Rogers, whose campaign finances are under state investigation, reported after leaving the Senate in 2012 that his re-election fund held about $234,000 in unspent donations.
But now he says only $138,000 remained in the account in January 2013, according to an amended disclosure filed in August. No explanation was offered for the $96,000 discrepancy.
The change is significant because Rogers’ dormant account — holding money raised for his single term in the House of Representatives in 2003-04 — still owed him $70,000 for a personal loan. With the higher balance, the fund could repay more than 80 percent of that debt.
It’s unclear whether Rogers can be held accountable for transactions prior to 2013, since Georgia has a 3-year statute of limitations for legislators’ campaign disclosures.
But William Perry, whose 2015 complaint sparked the pending probe of Rogers, said the former senator needs to be transparent about the discrepancies.
“Amending reports that are now beyond the statute of limitations without providing any explanation, I feel, is the equivalent of stealing,” said Perry, head of the advocacy group Georgia Ethics Watchdogs. “If that is not happening, he owes the people of Georgia an explanation.”
What accounts for the revised campaign figures is not known: previously undisclosed donations or spending, unreported loans, or a fund transfer from one account to the other. (Other than making donations under the legal limit, candidates may not spend money raised to seek one office to campaign or retire debt for another.)
Doug Chalmers, Rogers’ attorney, declined to comment on the new filings.
Rogers filed three years of delinquent campaign disclosures in August at the same time he amended the older ones, answering a question we posed a year ago: “Is ex-Sen. Rogers cashing in his campaign chips? Or has he already?”
::::::::
▶ [GIVEN REQUEST A]: Write out the part of the campaign finance article starting at "Rogers, whose campaign" and ending at "legislators’ campaign disclosures.".

▶ [DATA FOR THIS TASK]:
::::::::
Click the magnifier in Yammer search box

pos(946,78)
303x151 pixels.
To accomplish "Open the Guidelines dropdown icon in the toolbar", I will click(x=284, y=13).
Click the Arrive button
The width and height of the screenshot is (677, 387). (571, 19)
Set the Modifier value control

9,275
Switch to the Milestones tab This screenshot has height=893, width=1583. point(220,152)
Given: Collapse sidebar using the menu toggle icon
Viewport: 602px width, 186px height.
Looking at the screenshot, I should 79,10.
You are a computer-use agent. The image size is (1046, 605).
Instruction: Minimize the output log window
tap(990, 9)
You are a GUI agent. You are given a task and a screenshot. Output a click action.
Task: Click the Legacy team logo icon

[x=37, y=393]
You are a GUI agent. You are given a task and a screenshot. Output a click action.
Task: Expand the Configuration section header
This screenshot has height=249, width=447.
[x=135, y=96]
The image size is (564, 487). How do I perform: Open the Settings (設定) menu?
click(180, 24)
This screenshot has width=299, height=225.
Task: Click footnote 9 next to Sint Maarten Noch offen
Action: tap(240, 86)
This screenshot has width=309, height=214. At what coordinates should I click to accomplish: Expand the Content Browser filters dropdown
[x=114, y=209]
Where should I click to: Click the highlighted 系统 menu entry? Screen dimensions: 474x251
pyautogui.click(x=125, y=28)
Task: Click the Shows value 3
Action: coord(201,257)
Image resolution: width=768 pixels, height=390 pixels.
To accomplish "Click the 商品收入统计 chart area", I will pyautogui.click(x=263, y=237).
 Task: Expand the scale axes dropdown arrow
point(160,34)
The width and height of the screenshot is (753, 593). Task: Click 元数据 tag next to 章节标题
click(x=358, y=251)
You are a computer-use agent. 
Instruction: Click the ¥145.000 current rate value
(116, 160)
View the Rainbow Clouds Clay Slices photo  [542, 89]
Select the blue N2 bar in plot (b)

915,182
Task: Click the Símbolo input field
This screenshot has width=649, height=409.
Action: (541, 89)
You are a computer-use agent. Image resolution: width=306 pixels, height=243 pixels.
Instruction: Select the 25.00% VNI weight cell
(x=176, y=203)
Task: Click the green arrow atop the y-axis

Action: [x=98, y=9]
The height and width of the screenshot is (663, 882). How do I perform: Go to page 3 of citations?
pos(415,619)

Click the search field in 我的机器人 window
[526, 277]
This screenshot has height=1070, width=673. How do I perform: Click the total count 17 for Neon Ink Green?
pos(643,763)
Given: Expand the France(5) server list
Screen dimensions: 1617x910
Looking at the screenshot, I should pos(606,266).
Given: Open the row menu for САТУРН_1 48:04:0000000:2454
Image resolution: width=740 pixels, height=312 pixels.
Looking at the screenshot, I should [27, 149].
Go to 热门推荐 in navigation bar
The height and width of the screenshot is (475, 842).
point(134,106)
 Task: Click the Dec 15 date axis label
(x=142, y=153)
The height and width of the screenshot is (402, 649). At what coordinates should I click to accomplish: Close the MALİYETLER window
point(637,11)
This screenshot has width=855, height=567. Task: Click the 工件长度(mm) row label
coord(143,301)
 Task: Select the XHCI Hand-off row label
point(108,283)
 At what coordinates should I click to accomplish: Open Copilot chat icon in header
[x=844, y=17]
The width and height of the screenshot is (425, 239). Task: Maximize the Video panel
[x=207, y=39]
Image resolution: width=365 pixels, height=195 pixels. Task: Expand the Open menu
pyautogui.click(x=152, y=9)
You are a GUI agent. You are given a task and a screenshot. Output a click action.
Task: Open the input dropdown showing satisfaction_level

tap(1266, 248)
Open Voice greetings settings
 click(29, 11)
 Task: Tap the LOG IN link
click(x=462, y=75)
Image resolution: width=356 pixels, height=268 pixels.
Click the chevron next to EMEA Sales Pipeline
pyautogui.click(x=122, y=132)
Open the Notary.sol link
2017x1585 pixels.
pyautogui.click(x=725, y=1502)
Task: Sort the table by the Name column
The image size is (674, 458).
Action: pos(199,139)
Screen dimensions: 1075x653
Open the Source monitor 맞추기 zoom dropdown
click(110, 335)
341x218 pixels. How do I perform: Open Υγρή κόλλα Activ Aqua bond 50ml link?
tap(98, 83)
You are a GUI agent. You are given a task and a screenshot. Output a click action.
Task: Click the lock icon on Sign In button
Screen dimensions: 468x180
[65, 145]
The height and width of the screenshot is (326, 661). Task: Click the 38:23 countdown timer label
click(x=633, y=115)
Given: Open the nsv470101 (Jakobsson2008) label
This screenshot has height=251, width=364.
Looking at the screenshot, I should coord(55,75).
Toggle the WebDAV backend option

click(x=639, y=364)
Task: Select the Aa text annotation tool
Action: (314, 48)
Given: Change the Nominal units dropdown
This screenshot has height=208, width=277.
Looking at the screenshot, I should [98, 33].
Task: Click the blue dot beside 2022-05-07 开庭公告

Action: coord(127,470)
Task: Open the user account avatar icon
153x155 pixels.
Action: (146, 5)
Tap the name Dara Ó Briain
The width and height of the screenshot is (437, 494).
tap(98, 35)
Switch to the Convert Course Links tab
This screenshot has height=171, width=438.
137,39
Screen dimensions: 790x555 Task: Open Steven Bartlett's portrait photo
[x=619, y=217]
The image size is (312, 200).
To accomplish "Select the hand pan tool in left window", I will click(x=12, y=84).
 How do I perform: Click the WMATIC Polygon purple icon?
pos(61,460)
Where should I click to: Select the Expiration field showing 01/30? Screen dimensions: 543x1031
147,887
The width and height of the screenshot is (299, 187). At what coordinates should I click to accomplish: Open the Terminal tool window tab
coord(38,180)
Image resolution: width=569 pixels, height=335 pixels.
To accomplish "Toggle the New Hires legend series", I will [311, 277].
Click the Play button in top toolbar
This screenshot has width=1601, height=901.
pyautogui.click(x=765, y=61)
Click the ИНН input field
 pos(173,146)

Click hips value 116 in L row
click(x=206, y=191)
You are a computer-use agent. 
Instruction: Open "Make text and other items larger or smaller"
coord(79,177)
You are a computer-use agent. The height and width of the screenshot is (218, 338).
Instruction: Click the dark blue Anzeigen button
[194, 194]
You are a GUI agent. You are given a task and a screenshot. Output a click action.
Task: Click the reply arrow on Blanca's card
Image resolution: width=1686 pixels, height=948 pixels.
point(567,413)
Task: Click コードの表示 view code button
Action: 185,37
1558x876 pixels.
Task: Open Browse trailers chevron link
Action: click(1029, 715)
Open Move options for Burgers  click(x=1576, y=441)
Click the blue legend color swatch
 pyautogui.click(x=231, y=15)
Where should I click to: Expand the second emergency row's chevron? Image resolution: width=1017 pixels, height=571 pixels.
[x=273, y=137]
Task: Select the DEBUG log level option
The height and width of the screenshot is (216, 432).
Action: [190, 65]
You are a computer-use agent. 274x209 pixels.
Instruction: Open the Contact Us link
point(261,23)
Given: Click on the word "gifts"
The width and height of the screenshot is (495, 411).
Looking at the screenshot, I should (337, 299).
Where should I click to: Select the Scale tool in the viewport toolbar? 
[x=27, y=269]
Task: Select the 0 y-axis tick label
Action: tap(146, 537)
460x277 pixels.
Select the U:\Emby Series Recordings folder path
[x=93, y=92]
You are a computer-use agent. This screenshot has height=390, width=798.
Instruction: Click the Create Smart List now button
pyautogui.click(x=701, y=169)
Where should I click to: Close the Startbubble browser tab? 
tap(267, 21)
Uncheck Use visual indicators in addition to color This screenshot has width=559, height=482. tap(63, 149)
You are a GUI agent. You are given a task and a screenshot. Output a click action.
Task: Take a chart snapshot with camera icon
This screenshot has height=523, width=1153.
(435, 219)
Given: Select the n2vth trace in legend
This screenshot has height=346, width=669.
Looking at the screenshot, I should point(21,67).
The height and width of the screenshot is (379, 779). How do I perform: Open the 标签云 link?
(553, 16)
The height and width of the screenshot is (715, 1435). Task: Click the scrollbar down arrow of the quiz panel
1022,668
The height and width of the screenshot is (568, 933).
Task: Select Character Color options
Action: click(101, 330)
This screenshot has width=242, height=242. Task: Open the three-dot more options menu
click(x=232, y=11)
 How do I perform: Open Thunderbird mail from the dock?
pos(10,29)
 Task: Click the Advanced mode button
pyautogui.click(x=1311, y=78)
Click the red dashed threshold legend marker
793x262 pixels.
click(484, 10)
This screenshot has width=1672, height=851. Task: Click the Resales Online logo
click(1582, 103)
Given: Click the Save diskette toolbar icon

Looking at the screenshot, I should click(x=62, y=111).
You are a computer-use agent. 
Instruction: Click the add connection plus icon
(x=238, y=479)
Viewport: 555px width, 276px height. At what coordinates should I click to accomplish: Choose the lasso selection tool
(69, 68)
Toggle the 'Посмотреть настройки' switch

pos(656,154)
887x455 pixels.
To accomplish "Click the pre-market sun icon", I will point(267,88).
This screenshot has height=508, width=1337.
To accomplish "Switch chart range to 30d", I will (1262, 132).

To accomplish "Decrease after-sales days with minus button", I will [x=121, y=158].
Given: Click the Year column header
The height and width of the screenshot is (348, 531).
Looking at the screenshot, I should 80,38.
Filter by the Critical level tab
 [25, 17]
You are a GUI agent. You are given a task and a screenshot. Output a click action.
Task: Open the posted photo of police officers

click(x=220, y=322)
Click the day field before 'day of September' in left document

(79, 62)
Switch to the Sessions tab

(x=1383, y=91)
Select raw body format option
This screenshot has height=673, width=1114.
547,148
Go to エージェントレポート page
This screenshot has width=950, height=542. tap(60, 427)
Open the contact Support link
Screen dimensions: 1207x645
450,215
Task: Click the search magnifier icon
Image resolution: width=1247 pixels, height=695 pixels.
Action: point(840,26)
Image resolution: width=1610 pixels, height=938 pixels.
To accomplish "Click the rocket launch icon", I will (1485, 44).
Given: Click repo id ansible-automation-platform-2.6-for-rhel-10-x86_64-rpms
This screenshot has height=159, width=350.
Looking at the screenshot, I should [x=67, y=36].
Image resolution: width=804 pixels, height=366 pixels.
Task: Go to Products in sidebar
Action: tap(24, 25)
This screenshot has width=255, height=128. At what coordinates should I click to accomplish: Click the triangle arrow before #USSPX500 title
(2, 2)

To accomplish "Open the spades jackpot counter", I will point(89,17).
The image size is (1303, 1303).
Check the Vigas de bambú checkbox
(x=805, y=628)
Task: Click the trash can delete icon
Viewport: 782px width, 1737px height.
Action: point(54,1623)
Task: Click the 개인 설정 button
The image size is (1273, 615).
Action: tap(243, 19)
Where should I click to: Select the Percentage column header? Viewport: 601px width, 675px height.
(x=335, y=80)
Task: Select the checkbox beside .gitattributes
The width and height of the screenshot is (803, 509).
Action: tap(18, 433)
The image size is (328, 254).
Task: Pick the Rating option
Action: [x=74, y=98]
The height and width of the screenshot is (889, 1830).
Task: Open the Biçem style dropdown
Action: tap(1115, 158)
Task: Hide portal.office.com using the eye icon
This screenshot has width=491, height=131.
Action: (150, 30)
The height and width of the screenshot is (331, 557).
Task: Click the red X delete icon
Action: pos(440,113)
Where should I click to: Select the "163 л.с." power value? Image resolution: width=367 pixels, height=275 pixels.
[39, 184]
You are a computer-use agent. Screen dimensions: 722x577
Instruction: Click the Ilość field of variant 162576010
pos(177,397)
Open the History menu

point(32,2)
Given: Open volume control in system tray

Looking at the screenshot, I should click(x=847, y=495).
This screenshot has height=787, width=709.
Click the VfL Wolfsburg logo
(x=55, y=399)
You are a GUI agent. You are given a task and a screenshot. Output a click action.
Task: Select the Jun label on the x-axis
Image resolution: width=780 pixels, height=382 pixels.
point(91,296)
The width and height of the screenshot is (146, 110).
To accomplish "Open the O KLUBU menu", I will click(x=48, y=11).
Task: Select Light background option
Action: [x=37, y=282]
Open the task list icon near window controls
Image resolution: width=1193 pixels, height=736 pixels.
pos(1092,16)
::::::::
▶ [GIVEN REQUEST B]: Present the lines of the entries starting at the line containing "This screenshot has height=508, width=1337." and ending at the line containing "will [x=121, y=158]." as a numbered list, leaving out blank lines.

▶ [EXPECTED ANSWER A]:
Rogers, whose campaign finances are under state investigation, reported after leaving the Senate in 2012 that his re-election fund held about $234,000 in unspent donations.
But now he says only $138,000 remained in the account in January 2013, according to an amended disclosure filed in August. No explanation was offered for the $96,000 discrepancy.
The change is significant because Rogers’ dormant account — holding money raised for his single term in the House of Representatives in 2003-04 — still owed him $70,000 for a personal loan. With the higher balance, the fund could repay more than 80 percent of that debt.
It’s unclear whether Rogers can be held accountable for transactions prior to 2013, since Georgia has a 3-year statute of limitations for legislators’ campaign disclosures.

▶ [EXPECTED ANSWER B]:
1. This screenshot has height=508, width=1337.
2. To accomplish "Switch chart range to 30d", I will (1262, 132).
3. To accomplish "Decrease after-sales days with minus button", I will [x=121, y=158].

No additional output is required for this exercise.